By judgment of 18 February 2020 (docket number: 3 AZR 206/18) the Federal Labour Court has ruled that if an employer provides information on occupational pensions such information must be correct, clear and complete. However, there is no general obligation to provide information on the social security treatment of pension benefits.

The plaintiff participated in a captive pension insurance scheme (Pensionskasse) which was funded by himself via salary conversion. Prior to the conclusion of the corresponding insurance policy in 2003 he attended a works meeting on which an external advisor informed the employees about the financial chances such participation in the scheme provides. In 2015 the plaintiff decided to choose a one-time payment instead of an ongoing pension ( – as this was permitted according to the insurance policy). Due to a law change in 2003 the employee was obliged to pay social contributions for this one-time payment. As a result, the plaintiff sued the employer and claimed damages, stating that the employer was obliged to inform him about the law change. Then, so the plaintiff, he would not have chosen to receive a one-time payment instead of an ongoing pension.

The Federal Labour Court rejected the claim. The employer is not obliged to safeguard the employee’s asset interests which are related to participation in a deferred compensation scheme. Thus, there was no particular obligation for the employer to inform the employee about the law change which took place in 2003. However, the court (generally) stated that in the event that an employer provides information on occupational pensions – no matter if he is obliged to do so or if he provides information supplementary – such information must be correct, clear and complete.

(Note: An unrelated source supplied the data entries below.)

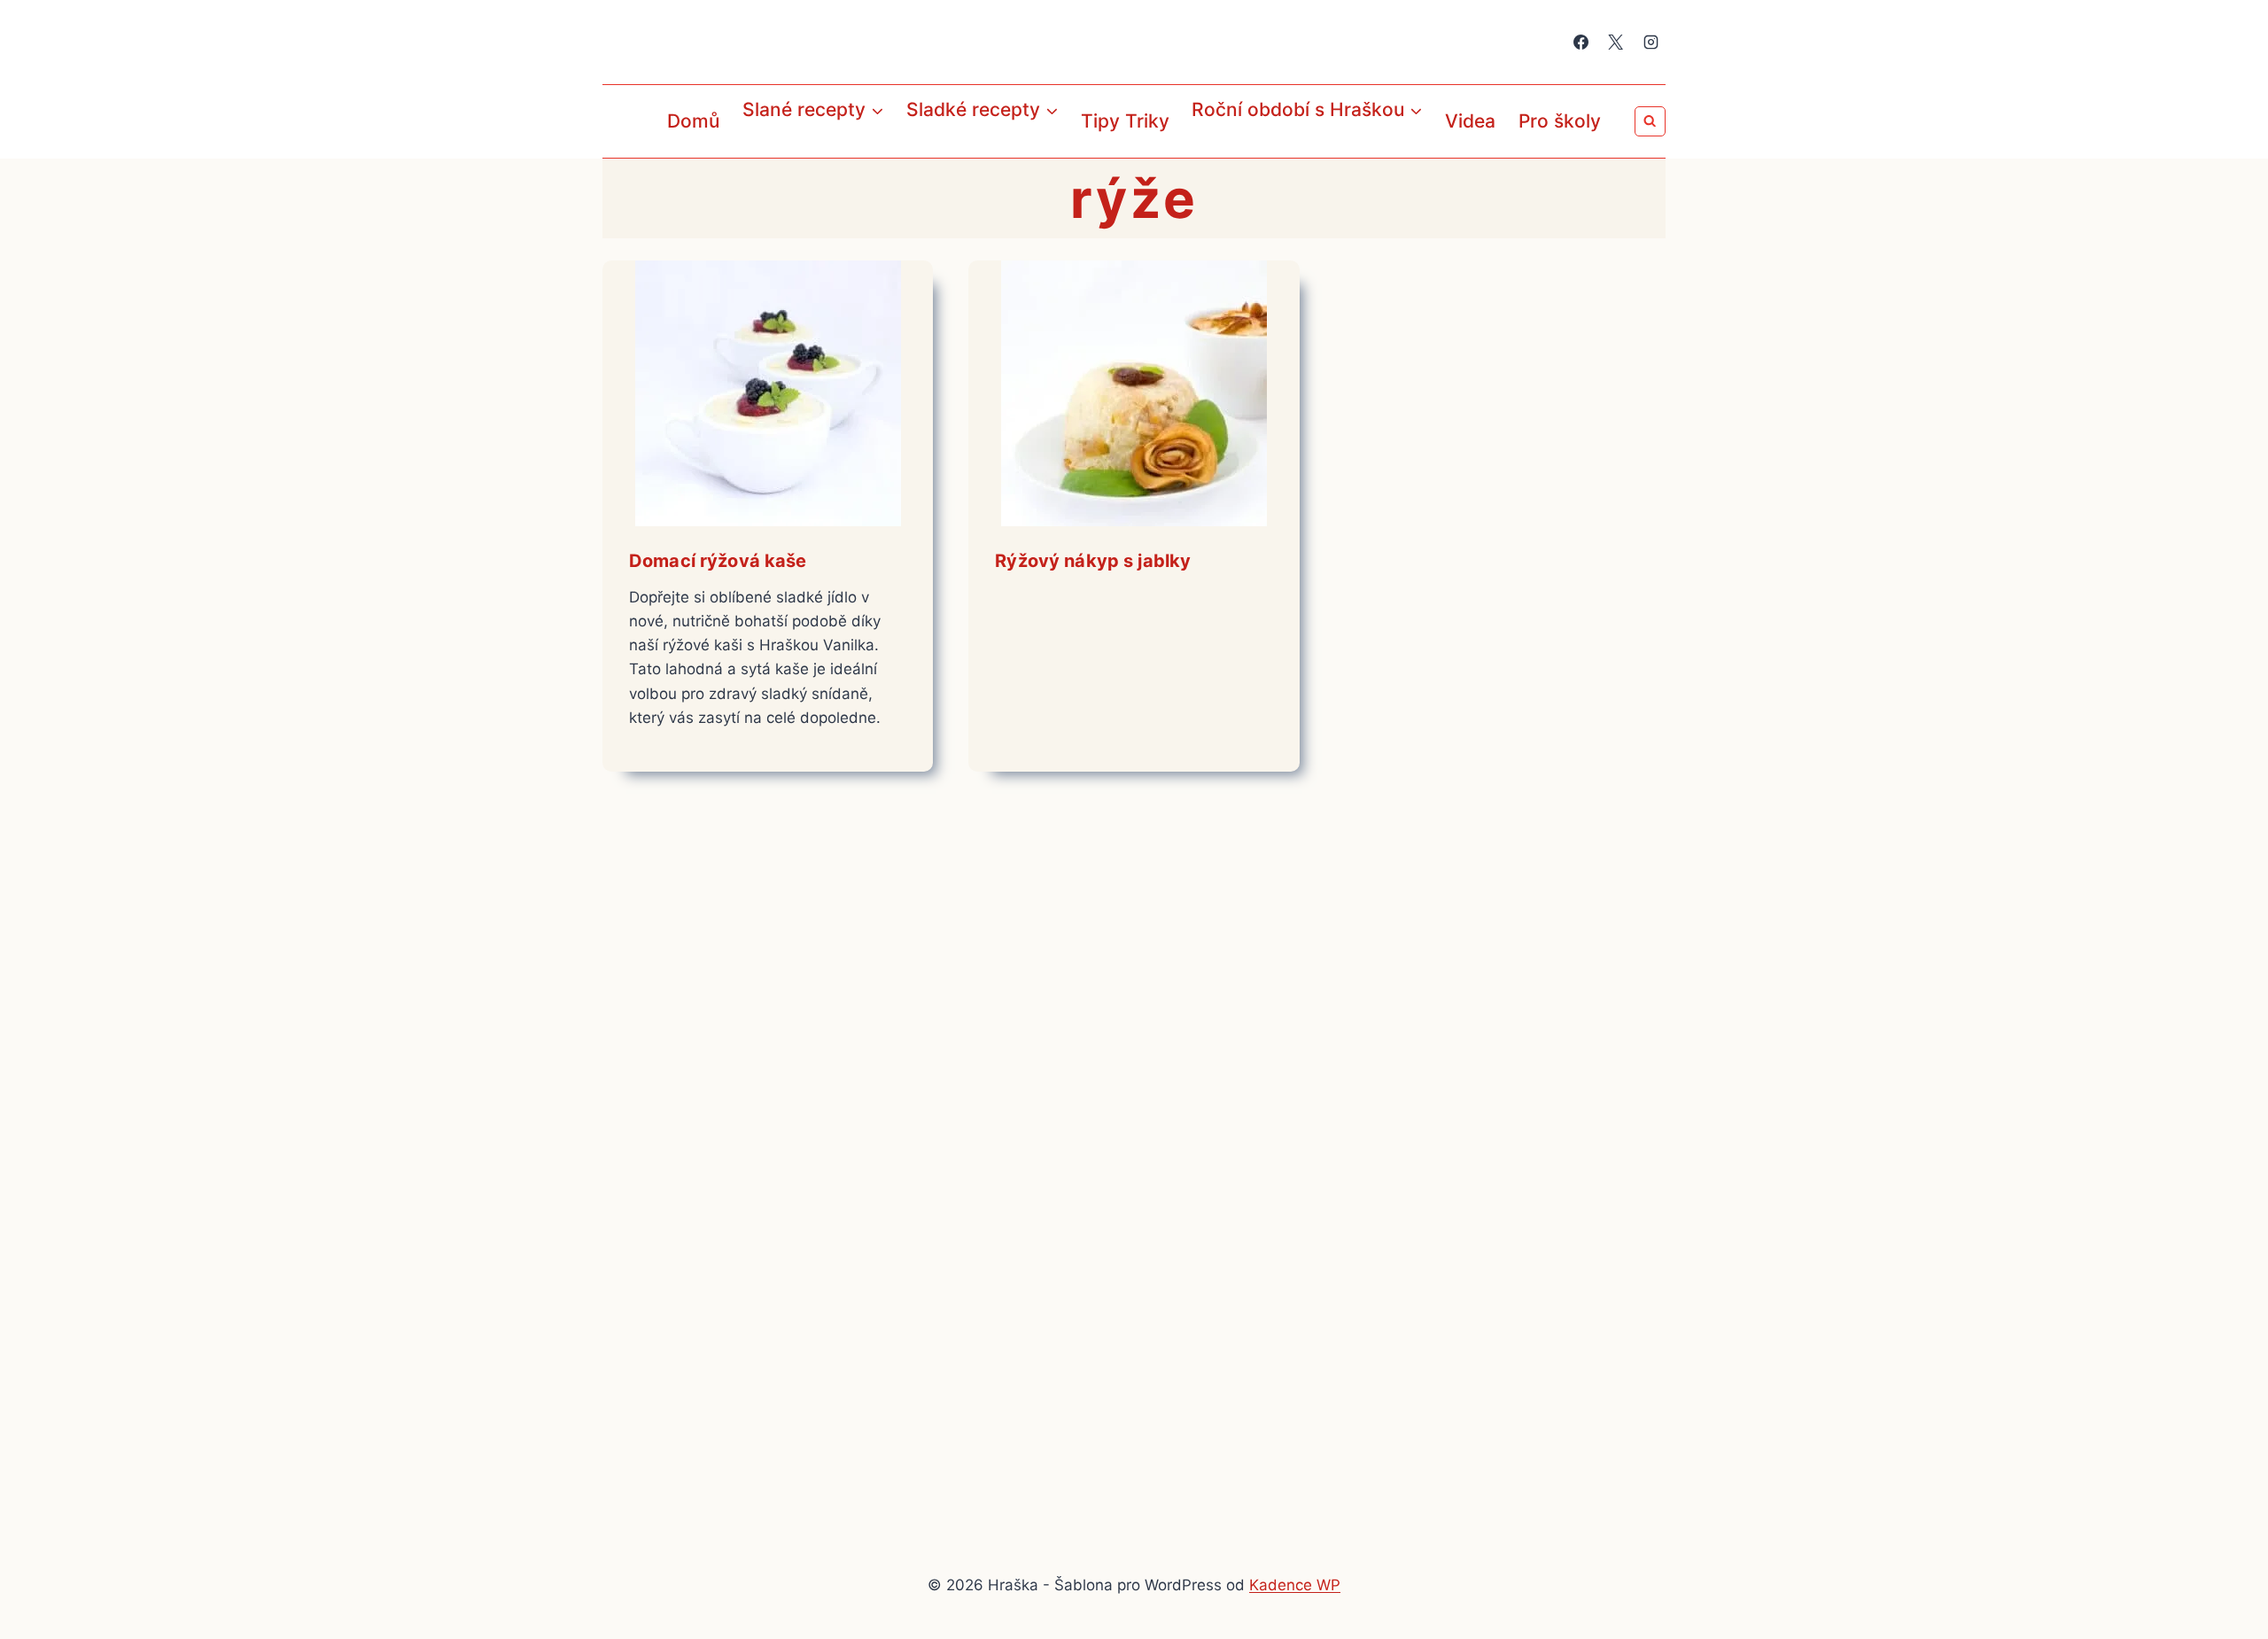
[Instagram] (1650, 42)
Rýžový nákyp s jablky (1093, 560)
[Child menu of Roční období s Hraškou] (1197, 150)
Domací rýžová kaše (718, 560)
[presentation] (767, 393)
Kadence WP (1294, 1585)
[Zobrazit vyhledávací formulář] (1650, 121)
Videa (1470, 121)
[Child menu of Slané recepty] (747, 150)
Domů (693, 121)
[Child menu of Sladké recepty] (911, 150)
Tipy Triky (1125, 121)
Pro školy (1559, 121)
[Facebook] (1581, 42)
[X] (1616, 42)
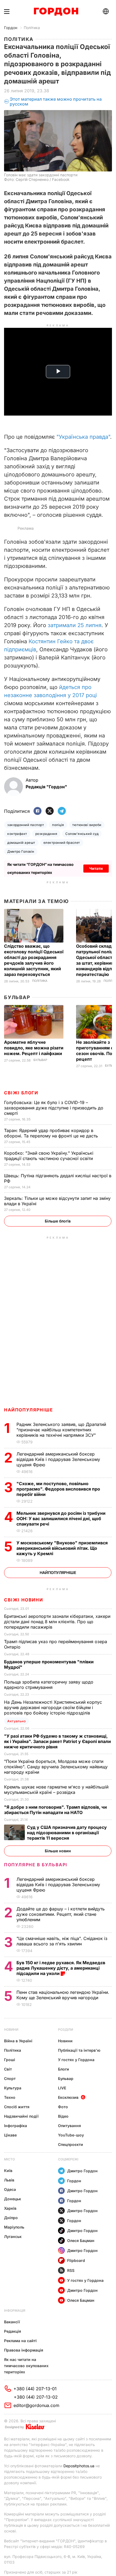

Generally, obligations to provide information exist in the event that such obligations are explicitly provided under law. According to the German Occupational Pensions Act (Betriebsrentengesetz) the employer is obliged, for instance, to provide certain information on the development of a pension entitlement, on the amount of the future pension benefits or on the question how the termination of employment effects the pension entitlements. Also, an obligation to provide information may arise if there are any special circumstances, such as a glaring gap in information between the employer and the employee. However, there is no general obligation to provide information on the tax or social security treatment of employee benefits, as the employer is not obliged to act as the employee’s financial advisor. The present decision shows that this this also applies to deferred compensation (salary conversion).